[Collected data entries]
# # #

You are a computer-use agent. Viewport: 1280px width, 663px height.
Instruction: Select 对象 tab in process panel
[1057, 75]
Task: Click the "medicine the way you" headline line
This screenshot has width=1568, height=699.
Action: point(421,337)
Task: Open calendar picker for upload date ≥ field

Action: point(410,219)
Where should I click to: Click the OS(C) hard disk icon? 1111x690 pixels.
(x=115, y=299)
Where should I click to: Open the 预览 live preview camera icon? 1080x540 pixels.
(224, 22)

# # #

→ What this task involves: An exact, complete copy of the records is the expected answer.

→ Output of the exercise:
You are a computer-use agent. Viewport: 1280px width, 663px height.
Instruction: Select 对象 tab in process panel
[1057, 75]
Task: Click the "medicine the way you" headline line
This screenshot has width=1568, height=699.
Action: point(421,337)
Task: Open calendar picker for upload date ≥ field

Action: point(410,219)
Where should I click to: Click the OS(C) hard disk icon? 1111x690 pixels.
(x=115, y=299)
Where should I click to: Open the 预览 live preview camera icon? 1080x540 pixels.
(224, 22)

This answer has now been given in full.